Newly released official documents showed that Goldman aggressively increased political campaign donations and lobby spending in Congress in early 2010, as the financial reform debate gathered momentum.
In another sign that Goldman and its Wall Street allies are struggling to gain traction in Washington, a US Senate committee approved a bill aimed at reforming the derivatives market, moving the Senate one step closer to passing sweeping regulation over the $450trn derivatives market.
The fraud charges against Goldman have added “some fuel on the fire” as US Congress pushes toward a financial reform package, Republican Sen. Richard Shelby noted.
Criticism from some quarters that the SEC suit was politically motivated was fueled by the revelation that the SEC’s commissioners split three to two on whether to pursue the complaint, with both Republican commissioners dissenting.
President Obama, who has made regulatory reform a cornerstone of his agenda, said “categorically” that the SEC had never discussed the case with the White House.
“They’ve never discussed with us anything with respect to the charges that will be brought,” Obama said in an interview with CNBC.
Paulson said neither he nor anyone at the firm had received a so-called Wells notice indicating that charges might be filed against the fund, several investors who listened to the call said.
The company said that redemption requests are lower than usual at the moment. Investors have until April 30 to notify Paulson if they want their money back by the end of the second quarter.
Paolo Pellegrini, a former top executive at Paulson & Co, told investigators at the SEC that he had informed ACA Management LLC that his firm was betting against the transaction, The Wall Street Journal reported on April 21.
ACA was the outside manager tapped to oversee the transaction at the heart of the SEC complaint.
To lead their defence against the charges, Goldman has brought in Richard Klapper, a lawyer with an impressive record of courtroom victories for some of the biggest financial firms and a reputation as a fearsome litigator.

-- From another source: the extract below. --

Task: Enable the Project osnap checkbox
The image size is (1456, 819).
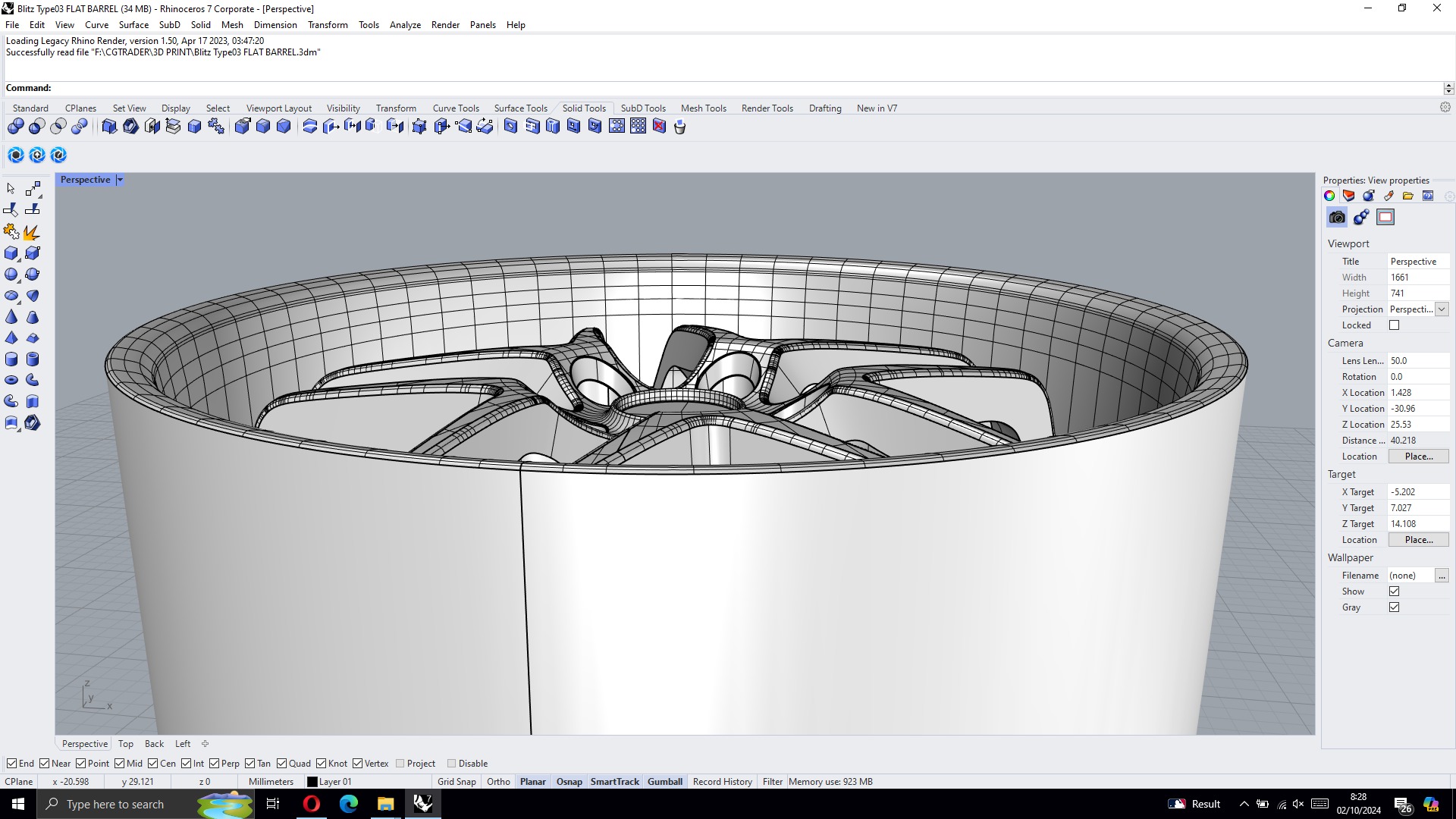Action: (400, 764)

Rival institutions in Asia were seizing the chance to try to elbow in front of Goldman on major upcoming deals, sources familiar with the matter told reporters.
Investment bankers have been lobbying executives at state-owned Agricultural Bank of China and pushing officials in Beijing to drop Goldman as an underwriter for the bank’s more than $20bn IPO.
A survey of corporate executives ranging from CEOs to chief marketing officers found that a majority, 55 percent, felt that Goldman was guilty, while 21 percent viewed it as innocent and 24 percent were unsure, according to Argyle Executive Forum, an organiser of professional conferences.